Perhaps it had something to do with the week of constant rain and fog. Few things are more demoralizing than a cold, wet May. Maybe it was the after-effects of administering all those damn standardized tests to those poor kids, or the panic in the school when one answer sheet was thought to have been misplaced for a few minutes.
It might be the sadness that I feel about the upcoming retirement of my long time friend and constant work ally.

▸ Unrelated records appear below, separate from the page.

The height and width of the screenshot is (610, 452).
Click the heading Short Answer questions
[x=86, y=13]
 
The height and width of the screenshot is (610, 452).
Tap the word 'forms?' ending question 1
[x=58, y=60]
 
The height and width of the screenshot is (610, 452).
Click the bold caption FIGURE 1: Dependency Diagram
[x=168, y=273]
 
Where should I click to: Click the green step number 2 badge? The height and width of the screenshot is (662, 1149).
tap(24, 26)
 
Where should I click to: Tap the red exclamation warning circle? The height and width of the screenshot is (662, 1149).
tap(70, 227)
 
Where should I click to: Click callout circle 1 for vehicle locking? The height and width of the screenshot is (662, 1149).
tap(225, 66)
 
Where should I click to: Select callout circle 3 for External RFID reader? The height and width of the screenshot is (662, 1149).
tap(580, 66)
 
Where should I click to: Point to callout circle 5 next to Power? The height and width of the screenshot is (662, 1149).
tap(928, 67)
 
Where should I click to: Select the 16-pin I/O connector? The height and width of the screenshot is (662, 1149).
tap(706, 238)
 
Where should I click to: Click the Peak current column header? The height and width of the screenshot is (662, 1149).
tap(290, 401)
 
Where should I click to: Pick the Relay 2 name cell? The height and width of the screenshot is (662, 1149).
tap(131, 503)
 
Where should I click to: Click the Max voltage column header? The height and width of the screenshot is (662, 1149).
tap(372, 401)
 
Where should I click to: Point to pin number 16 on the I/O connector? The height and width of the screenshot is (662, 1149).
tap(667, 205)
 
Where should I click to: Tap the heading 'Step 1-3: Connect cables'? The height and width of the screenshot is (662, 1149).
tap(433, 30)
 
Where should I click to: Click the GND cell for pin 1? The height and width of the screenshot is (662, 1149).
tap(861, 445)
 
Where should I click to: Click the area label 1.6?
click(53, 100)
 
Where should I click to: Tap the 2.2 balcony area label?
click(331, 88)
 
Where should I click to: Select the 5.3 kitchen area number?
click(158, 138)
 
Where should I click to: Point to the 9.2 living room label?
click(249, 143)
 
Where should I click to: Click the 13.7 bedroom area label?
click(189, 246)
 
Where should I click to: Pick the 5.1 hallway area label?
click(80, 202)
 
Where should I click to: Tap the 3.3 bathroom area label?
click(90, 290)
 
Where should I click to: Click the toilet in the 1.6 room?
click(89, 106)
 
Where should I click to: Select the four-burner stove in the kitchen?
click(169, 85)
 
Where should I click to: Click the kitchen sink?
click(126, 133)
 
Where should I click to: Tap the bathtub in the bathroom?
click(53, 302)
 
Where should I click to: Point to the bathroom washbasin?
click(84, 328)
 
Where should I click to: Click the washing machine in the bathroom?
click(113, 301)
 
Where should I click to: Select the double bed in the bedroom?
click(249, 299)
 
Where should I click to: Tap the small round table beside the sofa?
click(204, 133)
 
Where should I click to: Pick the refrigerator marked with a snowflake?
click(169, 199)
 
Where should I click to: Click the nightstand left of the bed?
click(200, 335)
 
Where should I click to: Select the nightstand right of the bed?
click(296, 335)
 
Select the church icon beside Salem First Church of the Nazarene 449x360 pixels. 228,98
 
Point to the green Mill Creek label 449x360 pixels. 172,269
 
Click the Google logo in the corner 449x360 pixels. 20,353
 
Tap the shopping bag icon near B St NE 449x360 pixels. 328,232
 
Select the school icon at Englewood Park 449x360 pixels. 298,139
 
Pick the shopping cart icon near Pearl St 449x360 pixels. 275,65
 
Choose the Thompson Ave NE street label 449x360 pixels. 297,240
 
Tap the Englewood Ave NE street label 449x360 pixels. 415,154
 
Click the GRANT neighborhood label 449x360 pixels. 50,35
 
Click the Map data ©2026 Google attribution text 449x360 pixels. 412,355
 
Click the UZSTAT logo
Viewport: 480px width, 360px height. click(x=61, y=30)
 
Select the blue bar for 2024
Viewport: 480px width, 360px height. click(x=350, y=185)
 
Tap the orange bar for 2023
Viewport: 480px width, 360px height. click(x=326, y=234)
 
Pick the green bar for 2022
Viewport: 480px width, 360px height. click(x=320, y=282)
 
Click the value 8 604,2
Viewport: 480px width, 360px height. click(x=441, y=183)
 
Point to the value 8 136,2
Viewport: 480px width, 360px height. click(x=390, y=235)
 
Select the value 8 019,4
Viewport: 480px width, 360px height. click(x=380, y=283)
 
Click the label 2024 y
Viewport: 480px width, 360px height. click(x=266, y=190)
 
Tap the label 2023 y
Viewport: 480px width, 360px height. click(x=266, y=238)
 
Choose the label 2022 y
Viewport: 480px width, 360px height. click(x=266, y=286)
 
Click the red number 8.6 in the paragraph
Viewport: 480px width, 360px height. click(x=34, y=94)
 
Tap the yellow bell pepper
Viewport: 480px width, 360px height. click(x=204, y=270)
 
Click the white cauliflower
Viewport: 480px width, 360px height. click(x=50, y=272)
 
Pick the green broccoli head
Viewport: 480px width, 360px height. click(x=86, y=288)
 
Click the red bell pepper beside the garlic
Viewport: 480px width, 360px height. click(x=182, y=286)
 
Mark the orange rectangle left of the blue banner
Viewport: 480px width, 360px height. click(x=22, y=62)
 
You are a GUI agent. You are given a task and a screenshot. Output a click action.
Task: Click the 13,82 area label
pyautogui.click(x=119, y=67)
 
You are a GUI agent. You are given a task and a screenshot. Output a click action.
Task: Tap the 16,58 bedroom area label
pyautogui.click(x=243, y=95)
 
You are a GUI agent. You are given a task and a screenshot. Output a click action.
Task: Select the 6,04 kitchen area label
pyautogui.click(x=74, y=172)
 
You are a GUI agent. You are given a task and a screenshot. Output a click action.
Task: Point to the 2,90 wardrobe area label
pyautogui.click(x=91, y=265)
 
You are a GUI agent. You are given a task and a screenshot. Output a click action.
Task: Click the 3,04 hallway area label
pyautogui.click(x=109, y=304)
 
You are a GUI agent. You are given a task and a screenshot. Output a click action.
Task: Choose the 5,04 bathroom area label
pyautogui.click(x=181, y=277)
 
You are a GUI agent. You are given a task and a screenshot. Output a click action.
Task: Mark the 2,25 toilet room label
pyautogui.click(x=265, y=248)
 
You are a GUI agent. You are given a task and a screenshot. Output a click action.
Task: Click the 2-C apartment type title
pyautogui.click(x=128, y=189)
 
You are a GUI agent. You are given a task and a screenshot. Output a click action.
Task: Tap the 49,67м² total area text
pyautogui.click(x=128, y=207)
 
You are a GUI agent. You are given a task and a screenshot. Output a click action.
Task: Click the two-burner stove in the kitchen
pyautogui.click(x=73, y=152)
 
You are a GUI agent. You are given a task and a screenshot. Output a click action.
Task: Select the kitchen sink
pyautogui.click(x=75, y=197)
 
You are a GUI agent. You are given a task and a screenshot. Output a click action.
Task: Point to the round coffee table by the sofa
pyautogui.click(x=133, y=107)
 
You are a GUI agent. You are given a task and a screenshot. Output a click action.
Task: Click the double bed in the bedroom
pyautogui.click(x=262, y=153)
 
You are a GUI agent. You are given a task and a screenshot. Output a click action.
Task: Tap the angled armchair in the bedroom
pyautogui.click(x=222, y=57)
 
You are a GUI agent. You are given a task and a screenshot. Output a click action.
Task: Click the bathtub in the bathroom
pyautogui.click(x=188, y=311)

Or my awareness that this school year is waning, and soon I’ll have to say good bye to these children that I have come to love so much.
Maybe it was the poor night’s sleep, the endless pile of paperwork on my desk, the steady stream of requests to do just one more thing before going home, the failure of key technology when I needed it to teach a lesson, or the headache that just wouldn’t loosen its grip.
I don’t know.
All I can tell you is that all day long I was that deceptively solid piece of pottery, fearing the one little tap that would send me smashing into a cascade of sparkling shards.
I held on tight, with both fists, to my dwindling self control until at last the day was over.
When I got home, Paul asked me how I was feeling. For a minute I couldn’t find the right word. Frustrated? Sad? Tired? All of the above, and more.
“Fragile”, I finally answered, heading straight to bed.